The Pulsatile Ocular Blood Flow (POBF) Tonograph, now called the Ocular Blood Flow (OBF) Analyzer (Paradigm Medical Industries, Inc., Salt Lake City, UT, USA), is a modified Langham pneumotonometer, which uses an air piston system to applanate the cornea and continuously record the intraocular pressure (IOP) and POBF is calculated. The working principles of a pneumotonometer have been described in detail elsewhere.1 Briefly, the blood flow of the choroid is pulsatile in nature. As a bolus of blood enters the choroid during systole there is a change in the volume of the eye, which is observed as an ocular pulse. The ocular pulse can be measured accurately by continuously recording the IOP. The POBF Tonograph also calculates the pulse amplitude and measures the pulse rate. The POBF Tonograph uses IOP and pulse amplitude and estimated values for ocular rigidity, based on the Friedenwald equation, to calculate pulse volume.1 The POBF Tonograph uses the slope of the IOP pulse (ie the differential) to calculate the POBF.1, 2

The equations used and assumptions made in the calculations of POBF have been investigated widely.2, 3, 4, 5, 6, 7 The measurements have been reported to be reproducible8, 9, 10 and the theoretical assumptions used for the calculations are acceptable.2 Factors which may influence measurement include probe positioning and practitioner experience.9

Various conditions such as glaucoma11, 12, 13, 14, 15 diabetes mellitus,16, 17 and chorio-retinal lesions18, 19, 20 have been reported to affect pulsatile ocular blood flow. There is also evidence of racial differences in POBF. Lam et al8 reported that POBF in Hong Kong Chinese was lower than reported for other racial groups. They concluded that the high incidence of refractive error (myopes tend to have greater axial length and hence higher ocular volume) in Hong Kong Chinese was the cause for lower values of POBF but could not exclude racial or genetic influences due to the absence of a European control group in the study. As far as we are aware, the reference values of POBF for an Indian population have not been established.

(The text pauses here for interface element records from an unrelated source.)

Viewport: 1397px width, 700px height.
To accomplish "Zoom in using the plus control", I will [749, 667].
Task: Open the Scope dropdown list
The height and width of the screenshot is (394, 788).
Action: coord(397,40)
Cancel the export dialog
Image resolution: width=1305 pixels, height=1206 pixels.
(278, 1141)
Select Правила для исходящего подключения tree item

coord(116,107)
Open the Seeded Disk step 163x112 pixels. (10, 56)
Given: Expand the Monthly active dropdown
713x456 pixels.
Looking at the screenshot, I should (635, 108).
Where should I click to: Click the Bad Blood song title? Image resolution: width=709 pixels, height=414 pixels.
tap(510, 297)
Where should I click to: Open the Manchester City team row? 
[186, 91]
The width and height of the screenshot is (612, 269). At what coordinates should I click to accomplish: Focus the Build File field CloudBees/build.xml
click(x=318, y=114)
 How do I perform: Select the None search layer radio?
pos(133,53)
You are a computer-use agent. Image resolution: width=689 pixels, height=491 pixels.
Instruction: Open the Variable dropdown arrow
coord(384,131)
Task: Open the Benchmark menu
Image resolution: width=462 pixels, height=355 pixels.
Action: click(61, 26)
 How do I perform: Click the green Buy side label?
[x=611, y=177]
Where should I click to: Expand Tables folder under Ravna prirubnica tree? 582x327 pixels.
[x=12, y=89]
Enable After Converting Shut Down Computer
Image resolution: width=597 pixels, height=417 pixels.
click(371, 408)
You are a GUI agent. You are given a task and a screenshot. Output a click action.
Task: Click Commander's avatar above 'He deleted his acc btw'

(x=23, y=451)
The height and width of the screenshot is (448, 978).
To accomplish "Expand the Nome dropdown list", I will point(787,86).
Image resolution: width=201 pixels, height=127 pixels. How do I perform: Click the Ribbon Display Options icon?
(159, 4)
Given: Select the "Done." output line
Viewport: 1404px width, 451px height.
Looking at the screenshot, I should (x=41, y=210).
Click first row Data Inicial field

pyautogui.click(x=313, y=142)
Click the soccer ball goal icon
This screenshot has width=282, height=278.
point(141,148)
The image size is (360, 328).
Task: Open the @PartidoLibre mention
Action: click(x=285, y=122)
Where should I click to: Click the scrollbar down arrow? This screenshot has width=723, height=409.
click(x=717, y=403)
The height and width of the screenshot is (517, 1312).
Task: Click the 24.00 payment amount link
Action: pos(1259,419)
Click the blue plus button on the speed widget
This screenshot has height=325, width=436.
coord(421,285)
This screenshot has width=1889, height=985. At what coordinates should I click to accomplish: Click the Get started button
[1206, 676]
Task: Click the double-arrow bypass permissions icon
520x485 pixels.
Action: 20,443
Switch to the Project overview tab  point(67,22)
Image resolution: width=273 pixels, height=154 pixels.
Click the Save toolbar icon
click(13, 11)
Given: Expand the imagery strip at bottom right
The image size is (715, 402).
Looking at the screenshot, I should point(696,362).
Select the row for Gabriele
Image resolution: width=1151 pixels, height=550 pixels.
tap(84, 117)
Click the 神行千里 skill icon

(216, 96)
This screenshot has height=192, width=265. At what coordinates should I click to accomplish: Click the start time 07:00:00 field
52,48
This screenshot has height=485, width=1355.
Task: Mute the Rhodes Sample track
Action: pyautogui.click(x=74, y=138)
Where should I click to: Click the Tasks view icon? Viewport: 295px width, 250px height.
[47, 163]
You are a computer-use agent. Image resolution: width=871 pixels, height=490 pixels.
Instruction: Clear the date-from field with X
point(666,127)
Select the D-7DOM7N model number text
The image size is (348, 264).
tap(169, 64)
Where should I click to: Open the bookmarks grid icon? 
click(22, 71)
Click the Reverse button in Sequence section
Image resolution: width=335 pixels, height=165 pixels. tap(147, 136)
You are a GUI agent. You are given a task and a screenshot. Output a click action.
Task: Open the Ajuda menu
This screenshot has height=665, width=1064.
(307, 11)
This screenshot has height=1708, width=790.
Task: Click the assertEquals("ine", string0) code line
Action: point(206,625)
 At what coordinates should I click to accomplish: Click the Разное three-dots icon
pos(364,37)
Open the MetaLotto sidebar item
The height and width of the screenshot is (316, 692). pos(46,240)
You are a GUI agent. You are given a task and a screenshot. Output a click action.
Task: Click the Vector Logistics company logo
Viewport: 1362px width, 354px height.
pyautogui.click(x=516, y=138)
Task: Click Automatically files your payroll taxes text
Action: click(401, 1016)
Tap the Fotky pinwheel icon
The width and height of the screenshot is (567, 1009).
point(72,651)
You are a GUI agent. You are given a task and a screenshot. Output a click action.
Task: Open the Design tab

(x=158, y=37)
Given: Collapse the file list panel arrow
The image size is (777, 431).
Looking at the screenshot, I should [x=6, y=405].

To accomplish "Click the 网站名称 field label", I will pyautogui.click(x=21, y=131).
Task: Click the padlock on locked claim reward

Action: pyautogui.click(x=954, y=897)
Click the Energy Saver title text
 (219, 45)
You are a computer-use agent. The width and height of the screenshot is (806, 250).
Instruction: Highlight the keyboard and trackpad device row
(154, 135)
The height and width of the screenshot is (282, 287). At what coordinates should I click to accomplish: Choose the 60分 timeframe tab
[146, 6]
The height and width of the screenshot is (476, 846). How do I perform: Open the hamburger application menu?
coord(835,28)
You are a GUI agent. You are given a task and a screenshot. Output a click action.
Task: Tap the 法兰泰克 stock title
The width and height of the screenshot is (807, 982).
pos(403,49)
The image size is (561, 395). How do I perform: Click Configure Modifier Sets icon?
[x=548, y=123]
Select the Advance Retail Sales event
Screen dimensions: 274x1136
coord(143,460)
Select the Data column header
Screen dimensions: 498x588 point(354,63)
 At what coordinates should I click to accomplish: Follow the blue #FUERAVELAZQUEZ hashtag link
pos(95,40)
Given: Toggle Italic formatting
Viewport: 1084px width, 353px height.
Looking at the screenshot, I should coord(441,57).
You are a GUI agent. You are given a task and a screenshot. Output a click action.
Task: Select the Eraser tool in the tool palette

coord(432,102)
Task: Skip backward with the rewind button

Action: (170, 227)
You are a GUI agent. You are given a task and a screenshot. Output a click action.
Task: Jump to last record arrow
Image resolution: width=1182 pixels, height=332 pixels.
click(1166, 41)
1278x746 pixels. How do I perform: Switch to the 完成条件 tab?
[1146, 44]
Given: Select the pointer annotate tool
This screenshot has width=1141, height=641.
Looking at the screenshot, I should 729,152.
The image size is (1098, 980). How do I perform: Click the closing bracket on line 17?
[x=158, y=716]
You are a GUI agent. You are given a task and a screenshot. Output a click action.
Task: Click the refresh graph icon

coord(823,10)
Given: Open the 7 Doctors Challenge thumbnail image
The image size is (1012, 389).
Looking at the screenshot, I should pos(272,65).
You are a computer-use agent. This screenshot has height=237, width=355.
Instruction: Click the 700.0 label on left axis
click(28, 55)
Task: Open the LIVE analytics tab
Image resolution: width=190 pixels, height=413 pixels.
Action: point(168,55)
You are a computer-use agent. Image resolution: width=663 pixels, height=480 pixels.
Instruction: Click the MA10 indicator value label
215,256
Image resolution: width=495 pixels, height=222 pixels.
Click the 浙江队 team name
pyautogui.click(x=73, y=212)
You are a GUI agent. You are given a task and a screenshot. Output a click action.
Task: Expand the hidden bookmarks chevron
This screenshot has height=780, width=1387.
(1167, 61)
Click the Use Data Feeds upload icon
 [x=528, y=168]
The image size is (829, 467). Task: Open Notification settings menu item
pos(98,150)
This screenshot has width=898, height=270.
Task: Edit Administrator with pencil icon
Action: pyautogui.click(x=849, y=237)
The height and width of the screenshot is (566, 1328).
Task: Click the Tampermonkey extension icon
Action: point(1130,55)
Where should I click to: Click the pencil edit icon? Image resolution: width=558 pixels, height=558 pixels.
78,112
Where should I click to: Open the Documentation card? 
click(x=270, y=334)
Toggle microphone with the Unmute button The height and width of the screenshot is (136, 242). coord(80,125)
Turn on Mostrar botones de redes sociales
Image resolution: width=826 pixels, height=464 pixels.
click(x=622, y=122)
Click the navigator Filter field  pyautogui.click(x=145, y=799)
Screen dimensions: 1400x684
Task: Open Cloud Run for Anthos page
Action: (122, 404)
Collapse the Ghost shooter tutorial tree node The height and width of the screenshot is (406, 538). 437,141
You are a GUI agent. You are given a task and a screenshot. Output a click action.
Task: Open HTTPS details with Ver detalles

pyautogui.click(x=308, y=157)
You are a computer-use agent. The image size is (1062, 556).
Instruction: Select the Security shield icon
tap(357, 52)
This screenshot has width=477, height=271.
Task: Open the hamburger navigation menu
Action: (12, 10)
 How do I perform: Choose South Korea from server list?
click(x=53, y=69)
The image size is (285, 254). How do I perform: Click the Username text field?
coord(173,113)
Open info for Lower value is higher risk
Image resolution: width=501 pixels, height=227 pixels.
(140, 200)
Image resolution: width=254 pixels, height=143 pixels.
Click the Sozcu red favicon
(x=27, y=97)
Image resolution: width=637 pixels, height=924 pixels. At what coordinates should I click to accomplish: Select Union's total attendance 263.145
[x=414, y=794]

The main aim of the present study was to determine reference values of POBF for a normal clinic sample in India and to compare such normative data with other published values (study 1). Studies have been previously conducted in Europe.9, 10, 11, 21 Their pneumotonometers used a different software version9, 10, 11 or a different manufacturer21 to the one used in the present study. Because study 1 gave unexpected results, a second study was designed to compare the POBF values in Indians in England and Europeans (study 2).

Materials and methods

Pulsatile ocular blood flow reference values for Indians (study 1)

In total, 252 subjects (122 males and 130 females) were examined in the outpatient department of the Rural Eye Hospital, Sankara Nethralaya (a unit of the Medical Research Foundation) in Chennai, India.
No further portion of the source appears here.